Entertaining children and growing pumpkins keeps Schaefers busy from March to October.

She is up at 5 a.m. every day, seven days a week, and spends all day planting, spraying and maintaining the crops, while her husband heads to his job at Hendrix College in Conway.

"Usually we don't get home until around 9:30, so we've got two kids, a 10-year-old and a 2-year-old, and by the time we got homework done, supper ready, baths, we're up till about 11:30 every night," she said.

Once the October pumpkin craze is over, Schaefers can rest from November to March.

In the winter, "we'll get the rest of the beans out, wheat planted, and all we do is tend to the cattle and hunt or fish," she said.

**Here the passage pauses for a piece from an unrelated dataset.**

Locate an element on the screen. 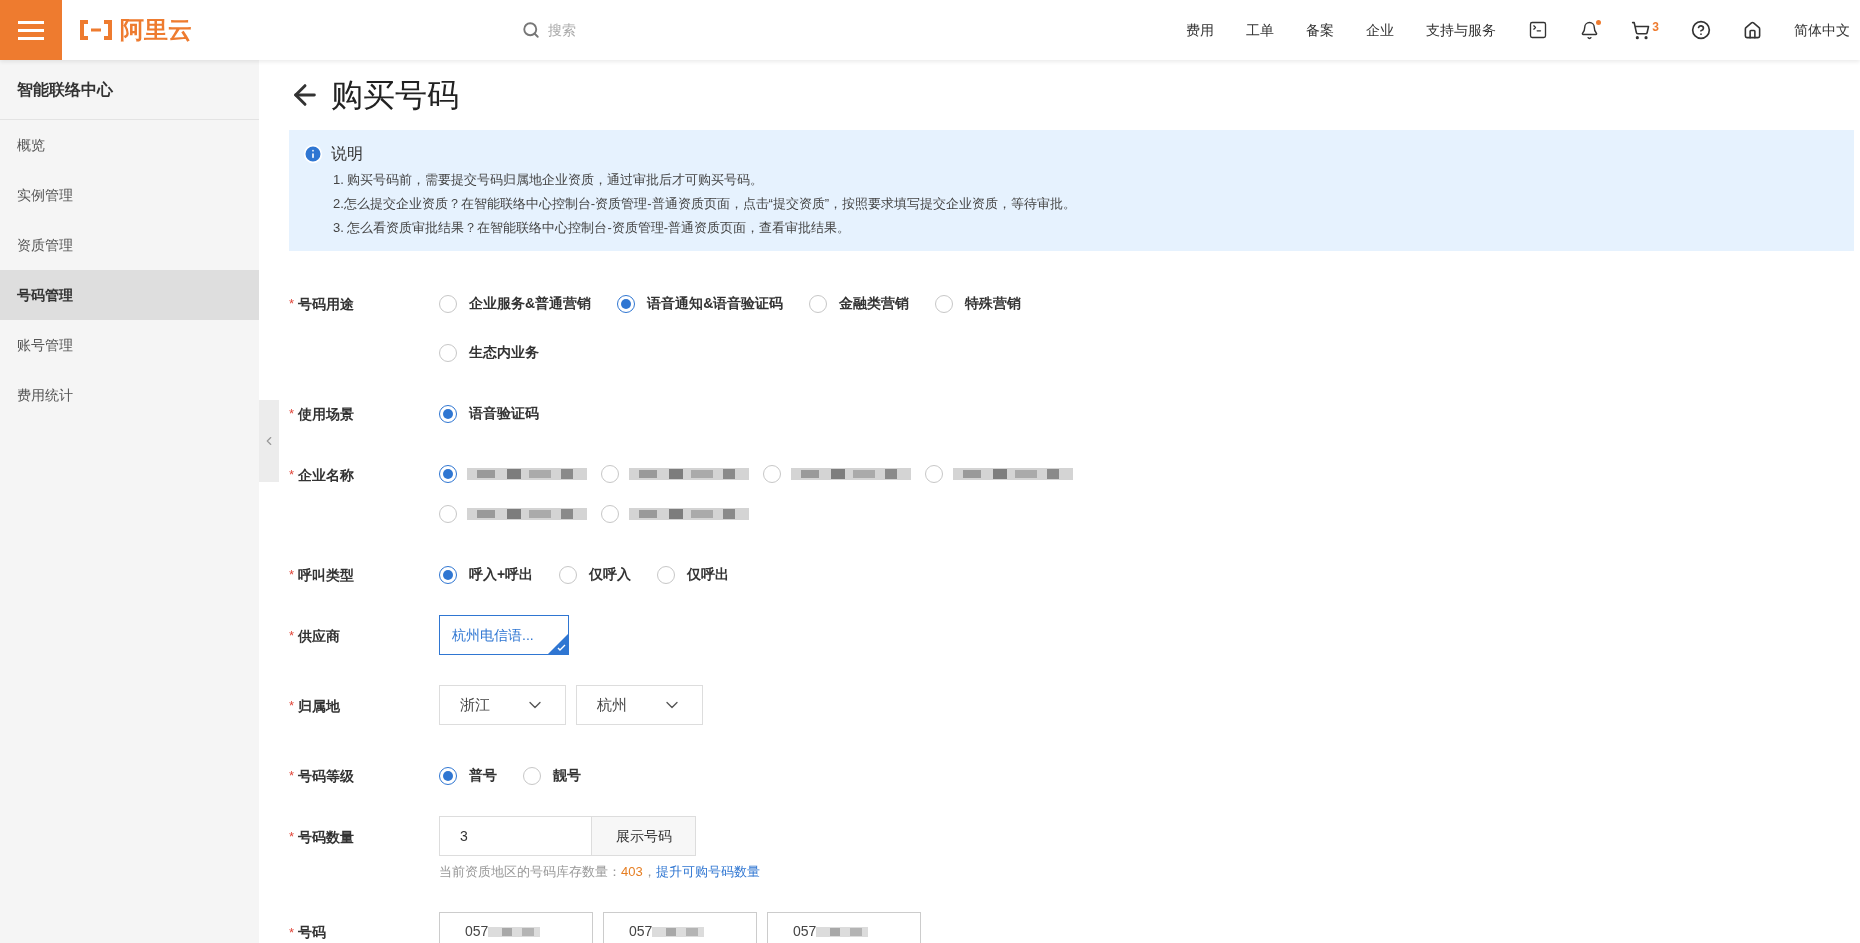 This screenshot has width=1860, height=943. radio-label: 语音通知&语音验证码 is located at coordinates (716, 304).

This year's harvest has been surprisingly good. Schaefers said she heard other pumpkin patches were reporting shortages, but "this has really been the best year we've had in quite a while."

One of the larger pumpkin varieties, called a Prize-Winner, did especially well.

"The biggest one of those we had this year was 175 pounds," she said.

But as the growing season comes to a close, Collins says he's just about pumpkin-ed out. He doesn't particularly enjoy carving jack-o'-lanterns, and he and Schaefers don't cook much of the pumpkin crop themselves but do have a few tips for the pumpkin-eaters.

"The tan ones are the best for pie, the white ones are good for soup," Schaefers said.

She also makes a dip with canned pumpkin, Cool Whip and cream cheese.

"But most people make cookies, pumpkin bread, and pie, of course," she said.

This year, Schaefers tried her hand at fundraising for the Susan G. Komen for the Cure Foundation.

"My mom is recovering from breast cancer : and if we can raise the money, that's one person saved," she said.

The farm held a silent auction and charged the adults $1 for hayrides.

"All of the money from that went to the foundation," she said. "We raised right around $2,000 for them in one day."

She's also planning fundraisers for Arkansas Children's Hospital and starting Komen events earlier in the year.

"It's gonna be a tradition here from now on," she said.